TASK TO COMPLETE | Using the records below, give again exactly the lines from the line that contains "You are a GUI" through the line that contains "Screen dimensions: 1568x765", both ends included, and only those.

EXTRACTED INFORMATION |
>>>>>

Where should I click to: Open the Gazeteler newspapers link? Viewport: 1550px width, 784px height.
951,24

<<<<<
>>>>>

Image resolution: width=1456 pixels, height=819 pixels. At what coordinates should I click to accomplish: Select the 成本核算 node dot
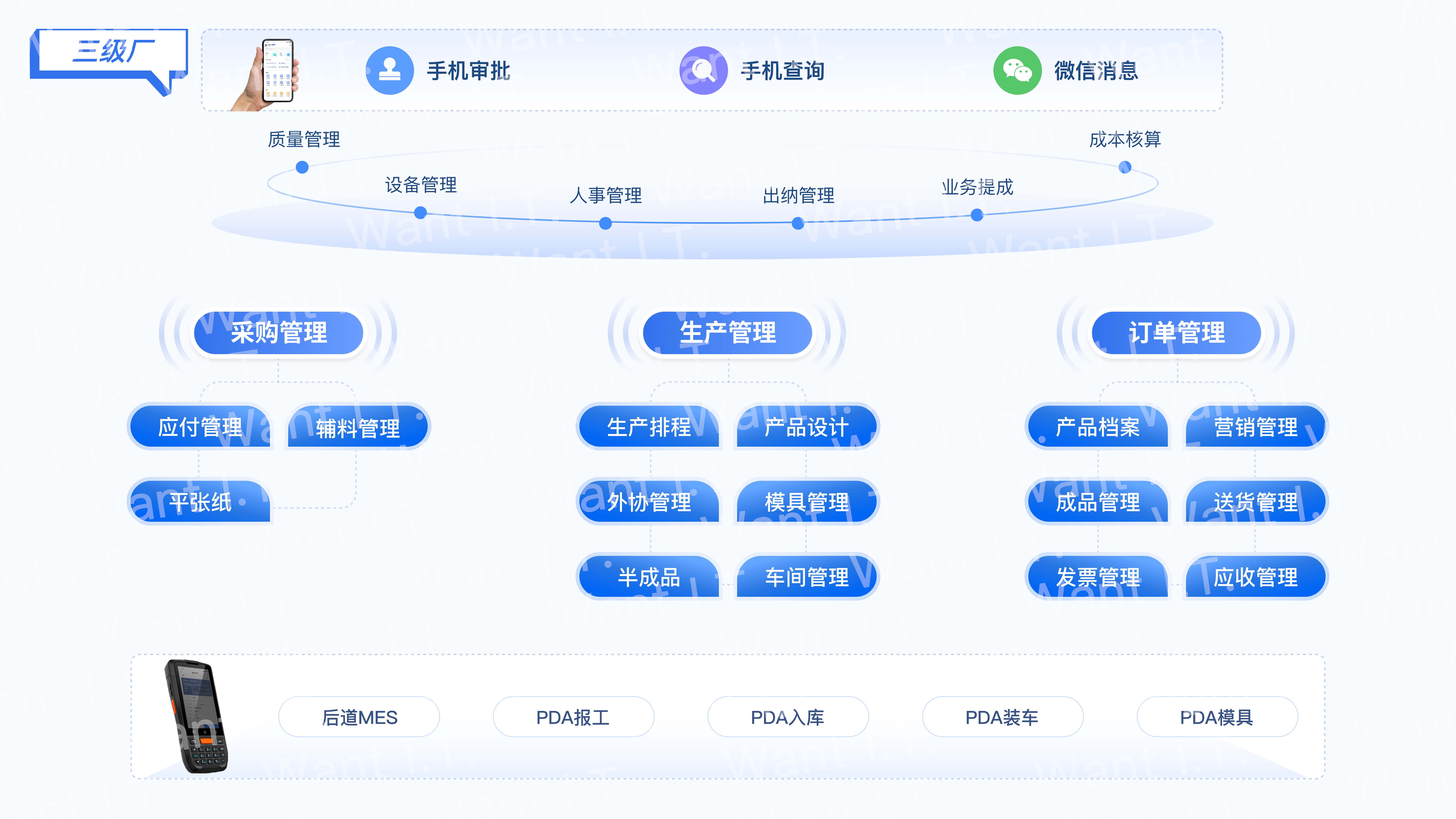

<<<<<
>>>>>

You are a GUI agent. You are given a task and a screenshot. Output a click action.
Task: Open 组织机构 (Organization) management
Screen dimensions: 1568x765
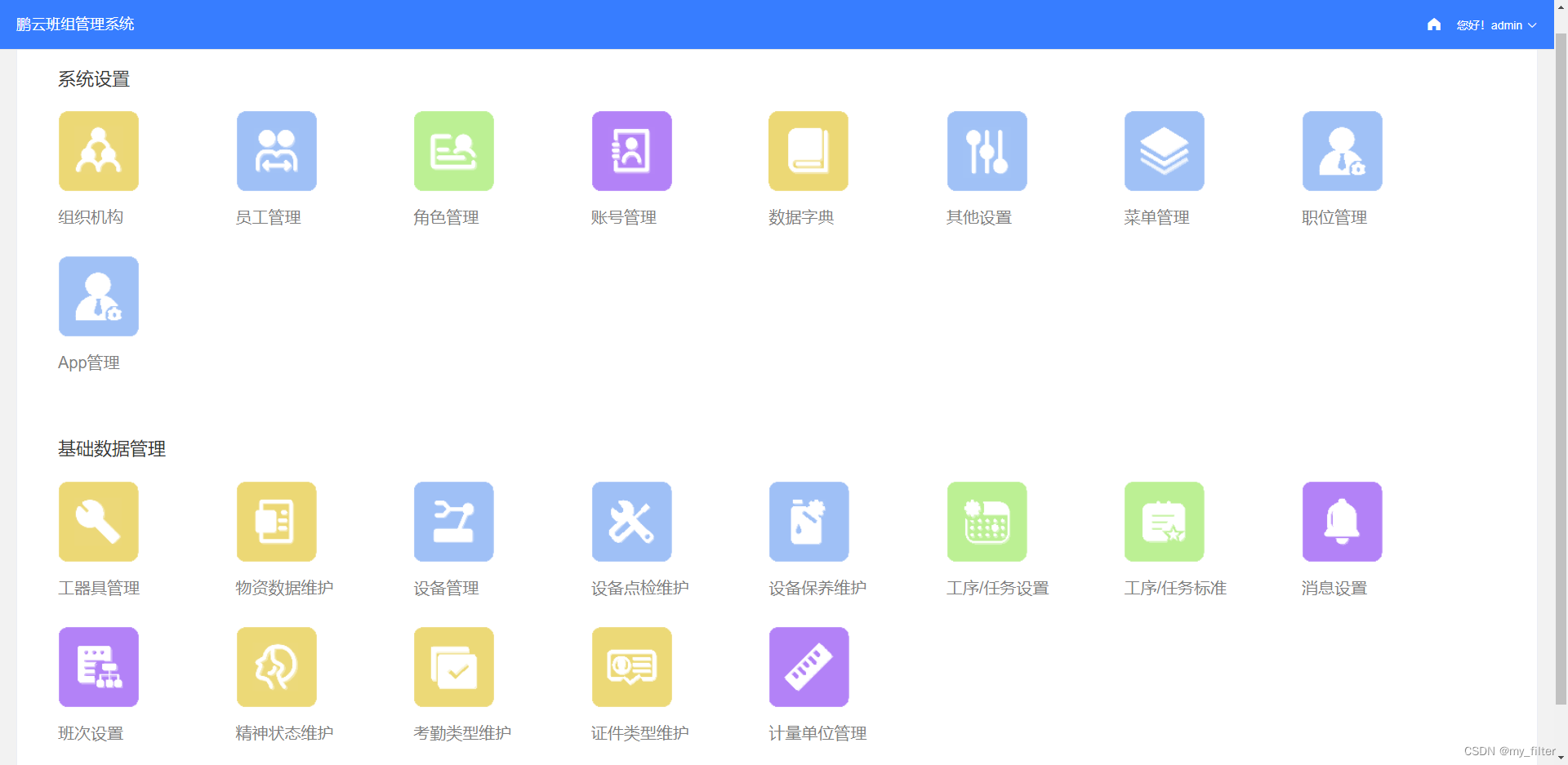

<<<<<

RESPONSE TO THIS TASK |
You are a GUI agent. You are given a task and a screenshot. Output a click action.
Task: Open 组织机构 (Organization) management
Screen dimensions: 1568x765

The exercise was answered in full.